Some records:
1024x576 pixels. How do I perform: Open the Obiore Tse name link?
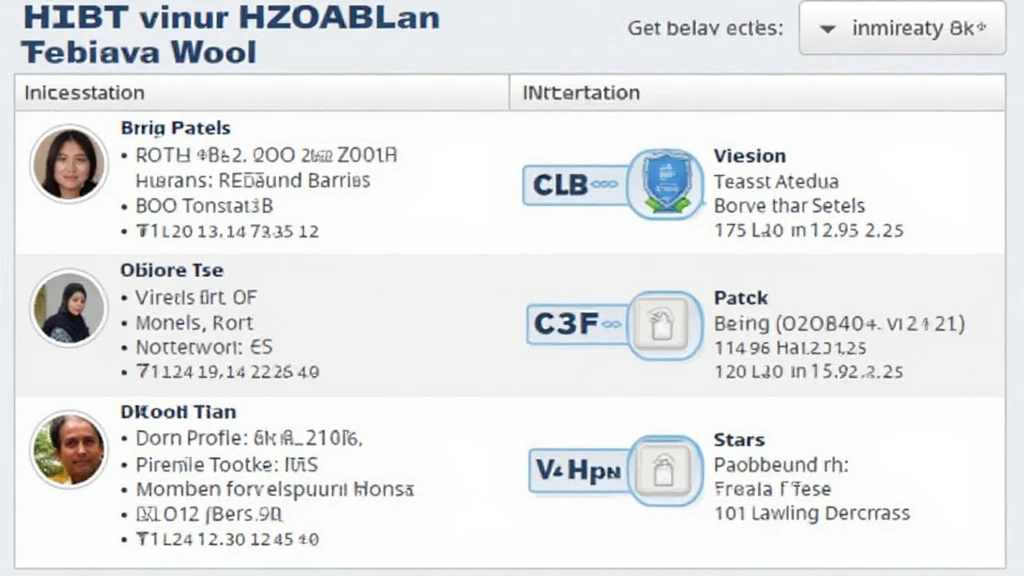coord(172,270)
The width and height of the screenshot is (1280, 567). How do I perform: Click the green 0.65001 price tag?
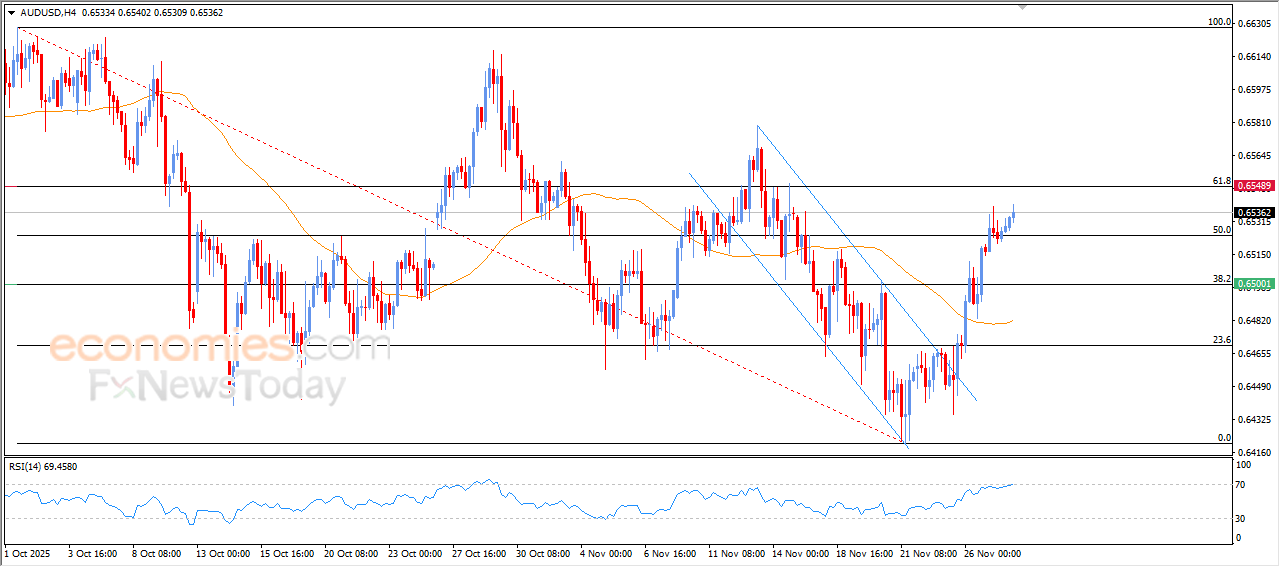[x=1253, y=284]
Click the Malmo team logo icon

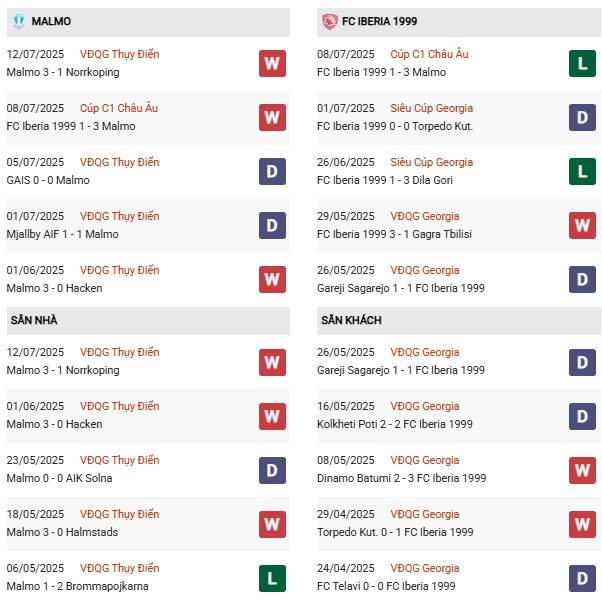click(x=18, y=21)
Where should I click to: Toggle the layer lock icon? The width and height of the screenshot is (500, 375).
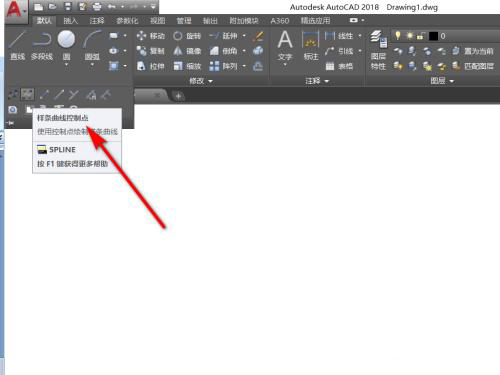coord(420,36)
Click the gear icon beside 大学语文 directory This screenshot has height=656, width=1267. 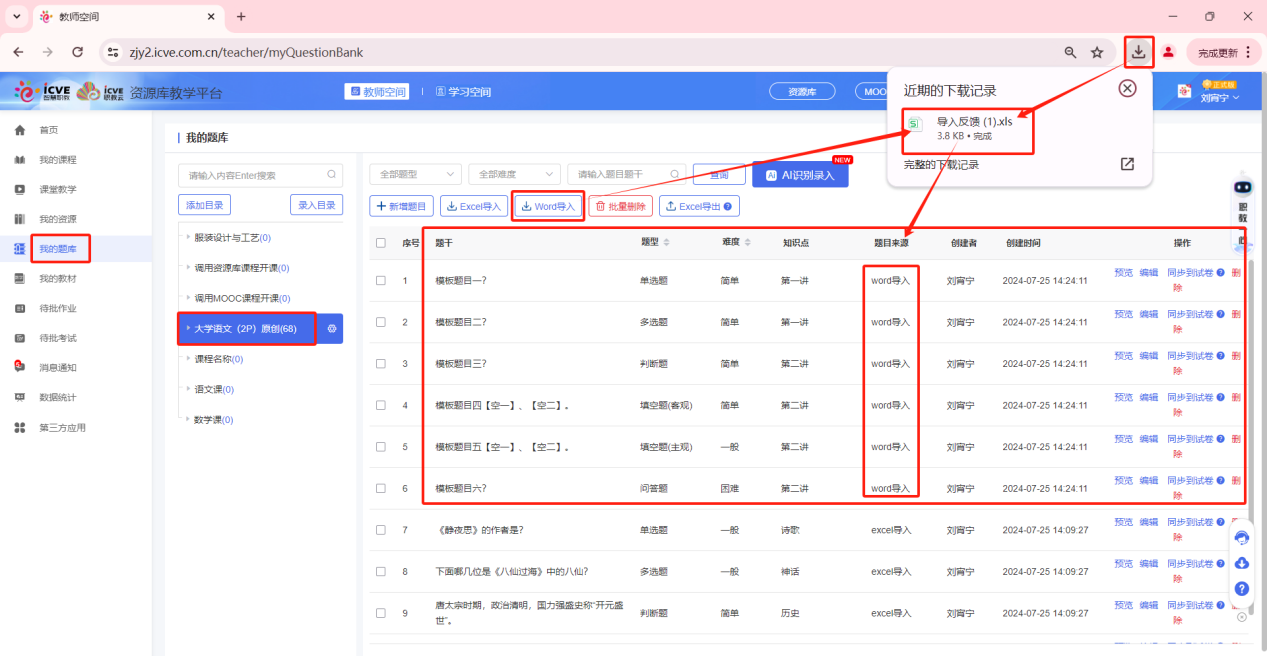click(x=333, y=328)
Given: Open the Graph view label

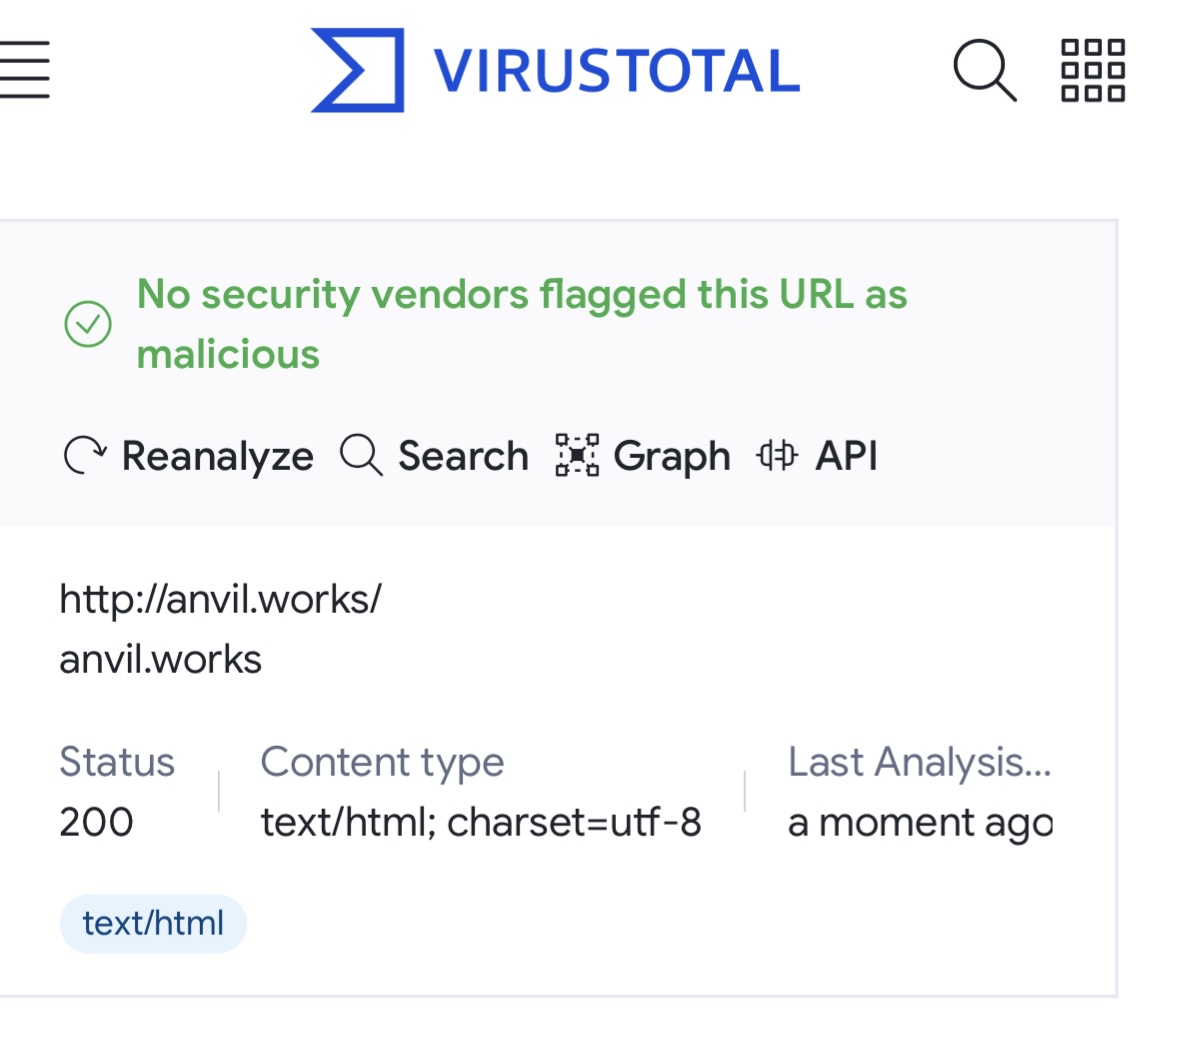Looking at the screenshot, I should (671, 458).
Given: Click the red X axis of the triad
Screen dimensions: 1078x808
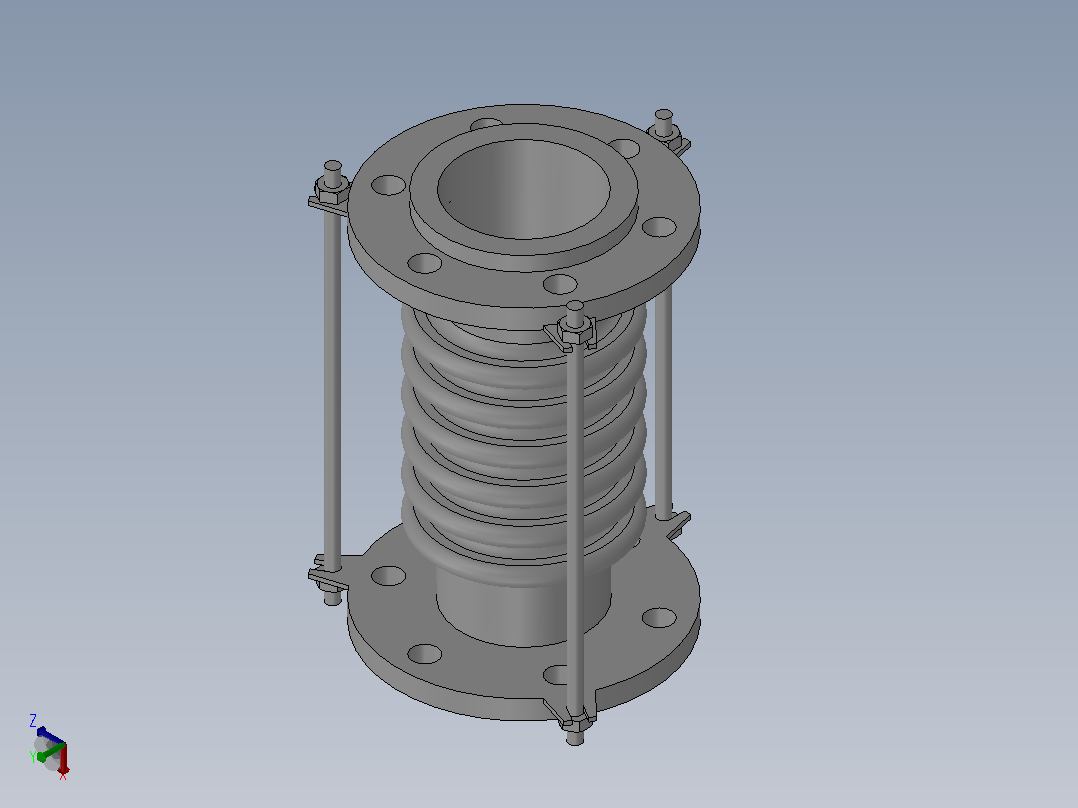Looking at the screenshot, I should pyautogui.click(x=63, y=759).
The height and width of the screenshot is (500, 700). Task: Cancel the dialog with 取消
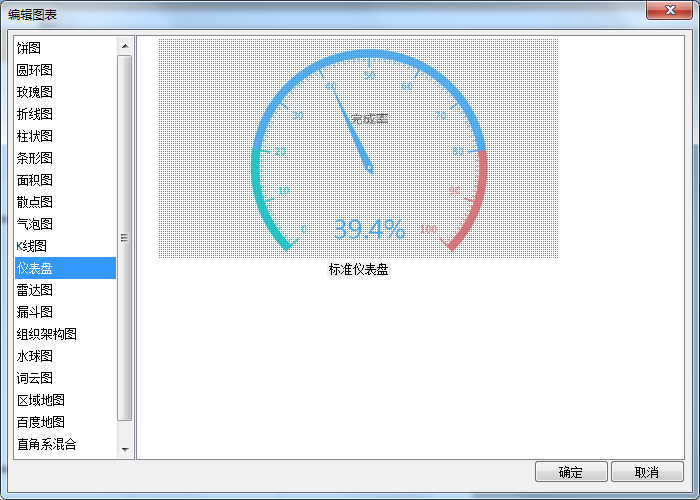pyautogui.click(x=647, y=472)
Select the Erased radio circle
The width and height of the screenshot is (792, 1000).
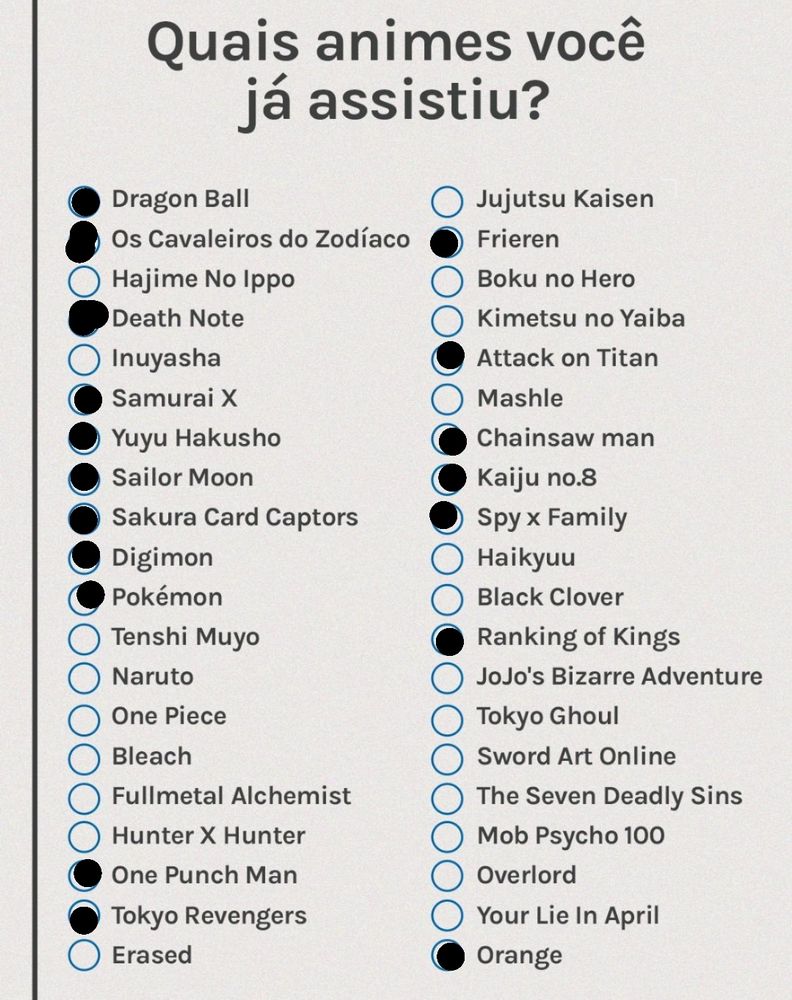84,955
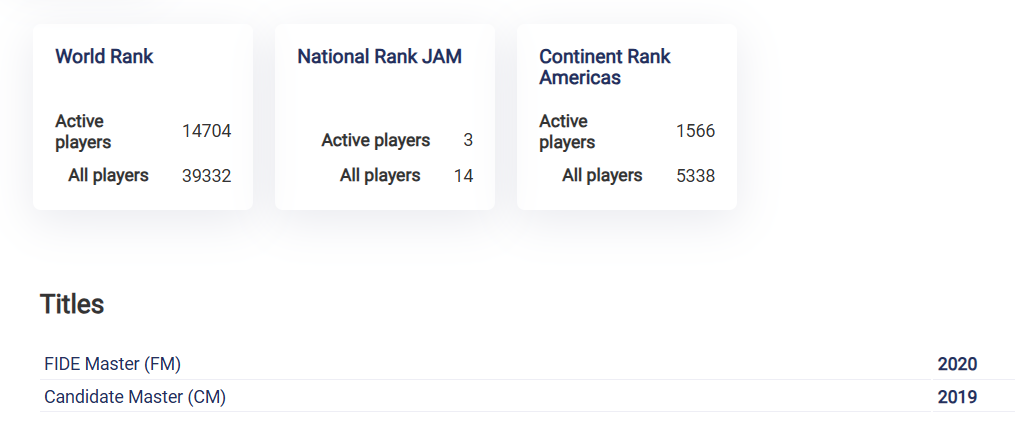
Task: Click the Titles section heading
Action: (72, 304)
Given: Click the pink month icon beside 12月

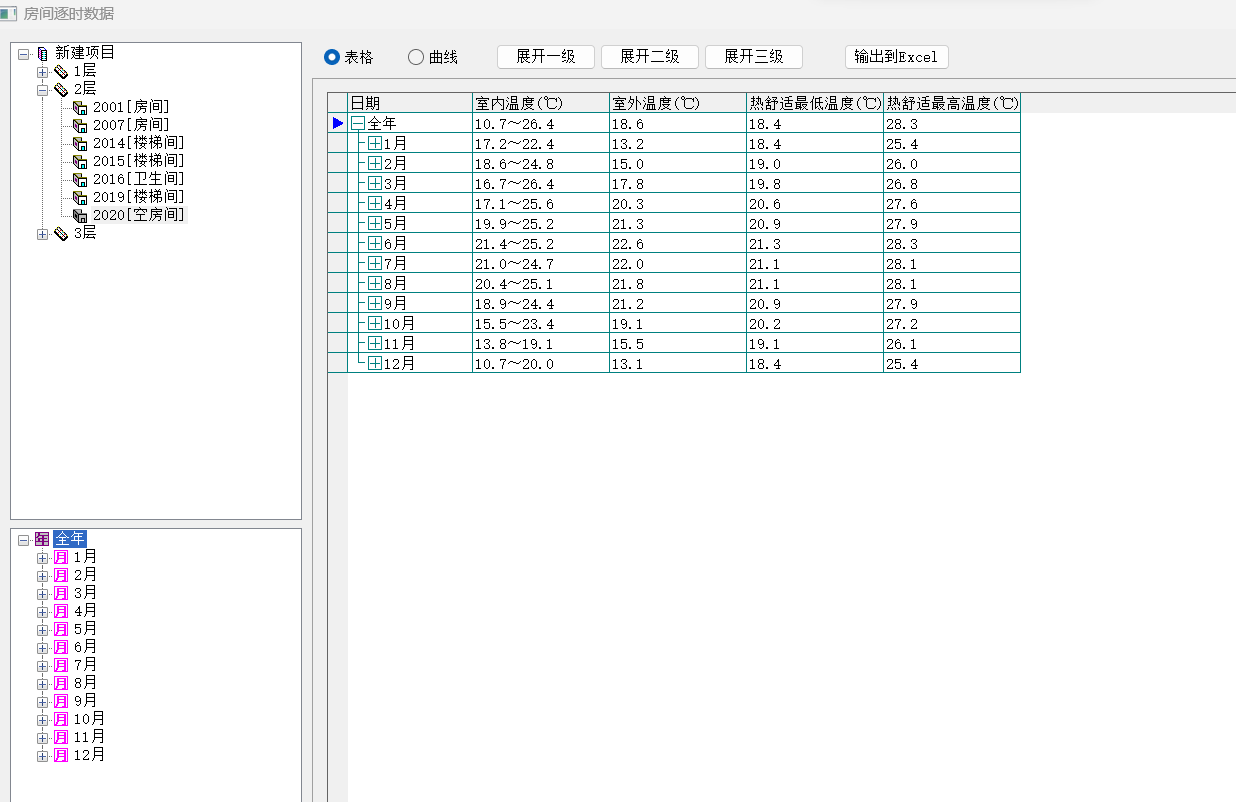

What this task involves: Rewrite the stretch from the line containing "The height and" through the end of the material, changing "screenshot" to "screen capture" and keeping everything else the same. Omit the pictures.

Finished answer:
The height and width of the screen capture is (500, 700). Task: Cancel the dialog with 取消
pyautogui.click(x=647, y=472)
Select the Erased radio circle
The width and height of the screen capture is (792, 1000).
84,955
Task: Click the Titles section heading
Action: (72, 304)
Given: Click the pink month icon beside 12月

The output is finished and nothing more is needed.